É irônico que muita gente boa se preocupou que o Brasil se tornaria uma teocracia quando é possível que viremos um Estado sequestrado pelo tráfico de drogas ou as milícias antes disso. Mas por que uma coisa ou outra, não é mesmo? Somos criativos, podemos nos tornar um narcoestado que pertence ao Senhor Jesus. Glória!
Não deixa de ser, portanto, desconcertante alguns políticos bradando contra a influência das facções criminosas na política enquanto vemos o que acontece nas bases eleitorais em todo o país.
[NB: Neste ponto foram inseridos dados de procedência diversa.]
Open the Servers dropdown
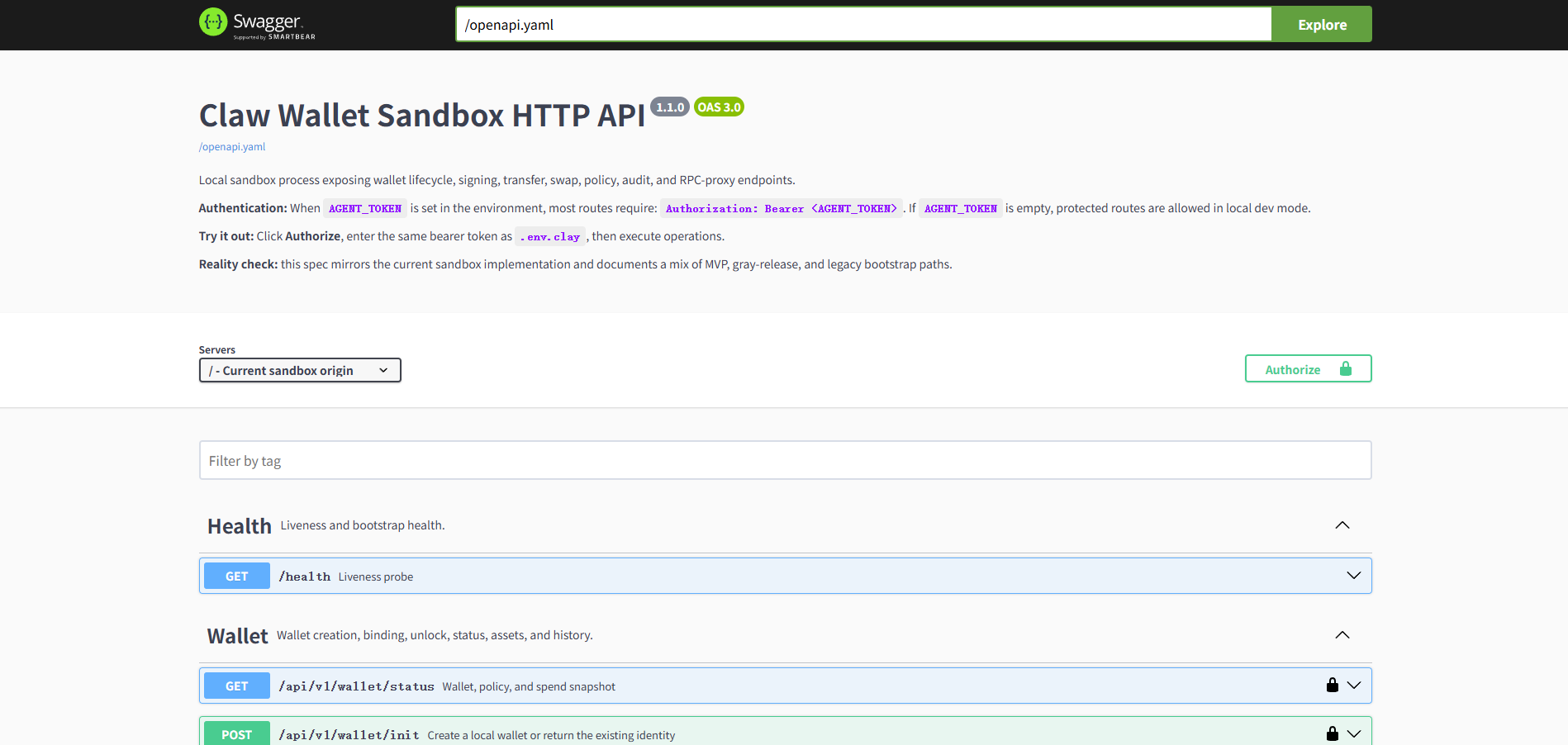Image resolution: width=1568 pixels, height=745 pixels. pos(300,370)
Da direita à esquerda, o jornalismo tem trazido denúncias de relações promíscuas de partidos com o PCC, relatado a dificuldade de fazer campanha em capitais sem fechar acordos com o CV, mostrado a inexplicável amizade de gestores públicos e a Nova Okaida, sem contar a pornochanchada das milícias.
Apesar do financiamento público de campanha, a Justiça não tem sido capaz de evitar o caixa 2. E, com ele, a grana do crime nas eleições.
Há candidatos que batem no peito dizendo que não usam o fundo eleitoral, mas contam com estrutura garantida pela ajuda feita nas sombras, que não aparece nas prestações de contas ao Tribunal Superior Eleitoral. Já é terrível quando esse caixa 2 vem de empresários que vendem roupa, comida e materiais esportivos, mas a situação ganha contornos de terror quando é oriundo de "empresários" que vendem pó, armas e usam trabalho escravo — só para citar os três principais crimes transnacionais segundo a ONU.
No fim de cada primeiro turno, os partidos festejam os números nos parlamentos municipais, estaduais, distrital e federal. E os eleitos com dinheiro sujo são tão bem-vindos quanto aqueles que vêm com dinheiro limpo.
Precisamos rediscutir a política de doação de campanha para facilitar a identificação e punição de quem recebe recursos oriundos de facções criminosas e milícias. Candidatos e patrocinadores precisam responder à lei, mas não só eles. Não dá para um partido sair ileso se algum de seus membros usou o cargo para ajudar facções criminosas a lavar dinheiro do tráfico, por exemplo. As agremiações precisam atuar de forma preventiva, caso contrário, são cúmplices.
Enquanto isso, territórios controlados, que funcionam como currais eleitorais, garantem a eleição dos candidatos das facções — que, depois de empossados, vão ser prepostos dessas organizações, ajudando a matar se for preciso. Sai o coronelismo do detentor do poder econômico ou midiático, entra o do dono da boca, não raro amparado por quem usa o nome de Deus em vão.
Em São Paulo, a cúpula do PRTB, partido de Pablo Marçal, que se orgulhou da relação com o PCC, é só a ponta do iceberg.
O tempo para evitar que nos tornemos um narcoestado está acabando. Se acham que a vida é ruim com políticos que agem como criminosos, imagine com criminosos que agem como políticos.